[Stored records]
== Segment start ==

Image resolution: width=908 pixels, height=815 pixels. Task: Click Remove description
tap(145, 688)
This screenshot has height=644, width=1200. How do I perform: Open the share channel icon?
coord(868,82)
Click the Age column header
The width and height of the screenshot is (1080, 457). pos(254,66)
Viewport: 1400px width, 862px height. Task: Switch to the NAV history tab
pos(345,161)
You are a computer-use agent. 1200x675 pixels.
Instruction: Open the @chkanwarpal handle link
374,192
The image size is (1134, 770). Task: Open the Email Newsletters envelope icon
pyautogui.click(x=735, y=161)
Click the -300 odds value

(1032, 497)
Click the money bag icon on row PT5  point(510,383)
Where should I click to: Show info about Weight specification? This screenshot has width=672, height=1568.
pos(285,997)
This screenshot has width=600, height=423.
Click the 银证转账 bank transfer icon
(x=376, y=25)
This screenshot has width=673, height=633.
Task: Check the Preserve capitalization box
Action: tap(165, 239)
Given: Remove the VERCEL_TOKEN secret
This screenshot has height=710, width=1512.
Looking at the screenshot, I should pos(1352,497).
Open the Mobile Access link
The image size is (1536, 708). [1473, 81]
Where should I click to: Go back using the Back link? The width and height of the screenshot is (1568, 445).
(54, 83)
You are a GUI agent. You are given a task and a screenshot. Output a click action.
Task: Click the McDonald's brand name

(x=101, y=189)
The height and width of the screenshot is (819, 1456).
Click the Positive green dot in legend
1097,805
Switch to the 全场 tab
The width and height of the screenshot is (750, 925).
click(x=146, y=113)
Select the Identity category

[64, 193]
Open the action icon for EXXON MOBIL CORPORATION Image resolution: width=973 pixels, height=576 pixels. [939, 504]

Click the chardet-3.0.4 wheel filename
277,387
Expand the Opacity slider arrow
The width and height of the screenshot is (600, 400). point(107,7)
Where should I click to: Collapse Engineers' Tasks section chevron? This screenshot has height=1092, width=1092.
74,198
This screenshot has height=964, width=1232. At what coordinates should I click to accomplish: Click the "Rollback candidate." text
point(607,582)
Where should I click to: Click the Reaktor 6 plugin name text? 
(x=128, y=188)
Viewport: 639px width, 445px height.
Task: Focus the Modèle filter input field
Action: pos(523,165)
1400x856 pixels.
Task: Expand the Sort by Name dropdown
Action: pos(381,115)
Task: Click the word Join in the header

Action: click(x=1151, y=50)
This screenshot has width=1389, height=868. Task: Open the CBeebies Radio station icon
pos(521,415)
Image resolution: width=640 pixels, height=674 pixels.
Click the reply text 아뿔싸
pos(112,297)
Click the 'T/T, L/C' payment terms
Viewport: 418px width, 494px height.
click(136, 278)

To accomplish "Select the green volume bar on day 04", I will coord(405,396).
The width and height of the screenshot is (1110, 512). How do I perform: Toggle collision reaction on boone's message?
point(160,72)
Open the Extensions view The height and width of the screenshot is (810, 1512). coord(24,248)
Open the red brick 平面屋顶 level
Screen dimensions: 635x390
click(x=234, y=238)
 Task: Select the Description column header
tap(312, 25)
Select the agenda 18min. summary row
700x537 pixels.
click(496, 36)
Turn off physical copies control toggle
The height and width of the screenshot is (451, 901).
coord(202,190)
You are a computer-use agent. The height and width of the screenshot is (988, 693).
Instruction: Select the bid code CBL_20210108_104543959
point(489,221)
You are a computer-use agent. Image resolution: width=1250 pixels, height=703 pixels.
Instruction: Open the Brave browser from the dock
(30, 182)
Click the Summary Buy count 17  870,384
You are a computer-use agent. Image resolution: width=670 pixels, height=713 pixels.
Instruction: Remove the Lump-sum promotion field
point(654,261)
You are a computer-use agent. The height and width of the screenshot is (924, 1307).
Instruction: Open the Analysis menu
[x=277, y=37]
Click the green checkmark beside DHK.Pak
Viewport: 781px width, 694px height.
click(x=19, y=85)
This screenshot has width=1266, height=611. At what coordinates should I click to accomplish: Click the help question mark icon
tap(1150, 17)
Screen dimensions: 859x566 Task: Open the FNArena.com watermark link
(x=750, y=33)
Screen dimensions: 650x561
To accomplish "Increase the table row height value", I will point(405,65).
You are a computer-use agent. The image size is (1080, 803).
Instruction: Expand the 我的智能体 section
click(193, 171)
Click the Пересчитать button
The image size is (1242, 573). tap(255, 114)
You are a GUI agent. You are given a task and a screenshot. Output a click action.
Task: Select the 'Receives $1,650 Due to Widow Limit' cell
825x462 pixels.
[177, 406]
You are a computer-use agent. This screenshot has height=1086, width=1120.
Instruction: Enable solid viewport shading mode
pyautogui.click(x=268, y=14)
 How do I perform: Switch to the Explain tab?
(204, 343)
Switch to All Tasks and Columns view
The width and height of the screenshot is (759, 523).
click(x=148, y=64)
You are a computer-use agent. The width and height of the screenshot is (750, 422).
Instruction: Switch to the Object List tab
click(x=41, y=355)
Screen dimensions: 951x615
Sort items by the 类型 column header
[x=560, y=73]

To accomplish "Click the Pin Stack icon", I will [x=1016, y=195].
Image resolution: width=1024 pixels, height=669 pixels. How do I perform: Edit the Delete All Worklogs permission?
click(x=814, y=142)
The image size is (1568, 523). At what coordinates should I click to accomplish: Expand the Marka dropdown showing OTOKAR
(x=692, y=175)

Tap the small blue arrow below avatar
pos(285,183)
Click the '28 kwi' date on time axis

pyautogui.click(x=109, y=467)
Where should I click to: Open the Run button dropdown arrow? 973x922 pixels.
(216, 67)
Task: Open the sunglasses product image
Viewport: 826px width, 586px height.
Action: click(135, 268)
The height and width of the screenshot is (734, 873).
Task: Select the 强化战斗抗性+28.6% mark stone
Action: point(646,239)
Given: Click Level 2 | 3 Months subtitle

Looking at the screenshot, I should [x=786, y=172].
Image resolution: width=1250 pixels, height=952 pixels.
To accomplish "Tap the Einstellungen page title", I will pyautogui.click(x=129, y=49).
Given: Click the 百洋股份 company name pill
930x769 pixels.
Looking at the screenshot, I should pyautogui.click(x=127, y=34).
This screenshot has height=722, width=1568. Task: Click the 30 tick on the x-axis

== Segment end ==

• TASK REQUIREMENTS
Return every record, leaving each line exactly as it was given.

• WRITTEN RESPONSE
Image resolution: width=908 pixels, height=815 pixels. Task: Click Remove description
tap(145, 688)
This screenshot has height=644, width=1200. How do I perform: Open the share channel icon?
coord(868,82)
Click the Age column header
The width and height of the screenshot is (1080, 457). pos(254,66)
Viewport: 1400px width, 862px height. Task: Switch to the NAV history tab
pos(345,161)
You are a computer-use agent. 1200x675 pixels.
Instruction: Open the @chkanwarpal handle link
374,192
The image size is (1134, 770). Task: Open the Email Newsletters envelope icon
pyautogui.click(x=735, y=161)
Click the -300 odds value

(1032, 497)
Click the money bag icon on row PT5  point(510,383)
Where should I click to: Show info about Weight specification? This screenshot has width=672, height=1568.
pos(285,997)
This screenshot has width=600, height=423.
Click the 银证转账 bank transfer icon
(x=376, y=25)
This screenshot has width=673, height=633.
Task: Check the Preserve capitalization box
Action: tap(165, 239)
Given: Remove the VERCEL_TOKEN secret
This screenshot has height=710, width=1512.
Looking at the screenshot, I should pos(1352,497).
Open the Mobile Access link
The image size is (1536, 708). [1473, 81]
Where should I click to: Go back using the Back link? The width and height of the screenshot is (1568, 445).
(54, 83)
You are a GUI agent. You are given a task and a screenshot. Output a click action.
Task: Click the McDonald's brand name

(x=101, y=189)
The height and width of the screenshot is (819, 1456).
Click the Positive green dot in legend
1097,805
Switch to the 全场 tab
The width and height of the screenshot is (750, 925).
click(x=146, y=113)
Select the Identity category

[64, 193]
Open the action icon for EXXON MOBIL CORPORATION Image resolution: width=973 pixels, height=576 pixels. [939, 504]

Click the chardet-3.0.4 wheel filename
277,387
Expand the Opacity slider arrow
The width and height of the screenshot is (600, 400). point(107,7)
Where should I click to: Collapse Engineers' Tasks section chevron? This screenshot has height=1092, width=1092.
74,198
This screenshot has height=964, width=1232. At what coordinates should I click to accomplish: Click the "Rollback candidate." text
point(607,582)
Where should I click to: Click the Reaktor 6 plugin name text? 
(x=128, y=188)
Viewport: 639px width, 445px height.
Task: Focus the Modèle filter input field
Action: pos(523,165)
1400x856 pixels.
Task: Expand the Sort by Name dropdown
Action: pos(381,115)
Task: Click the word Join in the header

Action: click(x=1151, y=50)
This screenshot has width=1389, height=868. Task: Open the CBeebies Radio station icon
pos(521,415)
Image resolution: width=640 pixels, height=674 pixels.
Click the reply text 아뿔싸
pos(112,297)
Click the 'T/T, L/C' payment terms
Viewport: 418px width, 494px height.
click(136, 278)

To accomplish "Select the green volume bar on day 04", I will coord(405,396).
The width and height of the screenshot is (1110, 512). How do I perform: Toggle collision reaction on boone's message?
point(160,72)
Open the Extensions view The height and width of the screenshot is (810, 1512). coord(24,248)
Open the red brick 平面屋顶 level
Screen dimensions: 635x390
click(x=234, y=238)
 Task: Select the Description column header
tap(312, 25)
Select the agenda 18min. summary row
700x537 pixels.
click(496, 36)
Turn off physical copies control toggle
The height and width of the screenshot is (451, 901).
coord(202,190)
You are a computer-use agent. The height and width of the screenshot is (988, 693).
Instruction: Select the bid code CBL_20210108_104543959
point(489,221)
You are a computer-use agent. Image resolution: width=1250 pixels, height=703 pixels.
Instruction: Open the Brave browser from the dock
(30, 182)
Click the Summary Buy count 17  870,384
You are a computer-use agent. Image resolution: width=670 pixels, height=713 pixels.
Instruction: Remove the Lump-sum promotion field
point(654,261)
You are a computer-use agent. The height and width of the screenshot is (924, 1307).
Instruction: Open the Analysis menu
[x=277, y=37]
Click the green checkmark beside DHK.Pak
Viewport: 781px width, 694px height.
click(x=19, y=85)
This screenshot has width=1266, height=611. At what coordinates should I click to accomplish: Click the help question mark icon
tap(1150, 17)
Screen dimensions: 859x566 Task: Open the FNArena.com watermark link
(x=750, y=33)
Screen dimensions: 650x561
To accomplish "Increase the table row height value", I will point(405,65).
You are a computer-use agent. The image size is (1080, 803).
Instruction: Expand the 我的智能体 section
click(193, 171)
Click the Пересчитать button
The image size is (1242, 573). tap(255, 114)
You are a GUI agent. You are given a task and a screenshot. Output a click action.
Task: Select the 'Receives $1,650 Due to Widow Limit' cell
825x462 pixels.
[177, 406]
You are a computer-use agent. This screenshot has height=1086, width=1120.
Instruction: Enable solid viewport shading mode
pyautogui.click(x=268, y=14)
 How do I perform: Switch to the Explain tab?
(204, 343)
Switch to All Tasks and Columns view
The width and height of the screenshot is (759, 523).
click(x=148, y=64)
You are a computer-use agent. The width and height of the screenshot is (750, 422).
Instruction: Switch to the Object List tab
click(x=41, y=355)
Screen dimensions: 951x615
Sort items by the 类型 column header
[x=560, y=73]

To accomplish "Click the Pin Stack icon", I will [x=1016, y=195].
Image resolution: width=1024 pixels, height=669 pixels. How do I perform: Edit the Delete All Worklogs permission?
click(x=814, y=142)
The image size is (1568, 523). At what coordinates should I click to accomplish: Expand the Marka dropdown showing OTOKAR
(x=692, y=175)

Tap the small blue arrow below avatar
pos(285,183)
Click the '28 kwi' date on time axis

pyautogui.click(x=109, y=467)
Where should I click to: Open the Run button dropdown arrow? 973x922 pixels.
(216, 67)
Task: Open the sunglasses product image
Viewport: 826px width, 586px height.
Action: click(135, 268)
The height and width of the screenshot is (734, 873).
Task: Select the 强化战斗抗性+28.6% mark stone
Action: point(646,239)
Given: Click Level 2 | 3 Months subtitle

Looking at the screenshot, I should [x=786, y=172].
Image resolution: width=1250 pixels, height=952 pixels.
To accomplish "Tap the Einstellungen page title", I will pyautogui.click(x=129, y=49).
Given: Click the 百洋股份 company name pill
930x769 pixels.
Looking at the screenshot, I should pyautogui.click(x=127, y=34).
This screenshot has height=722, width=1568. Task: Click the 30 tick on the x-axis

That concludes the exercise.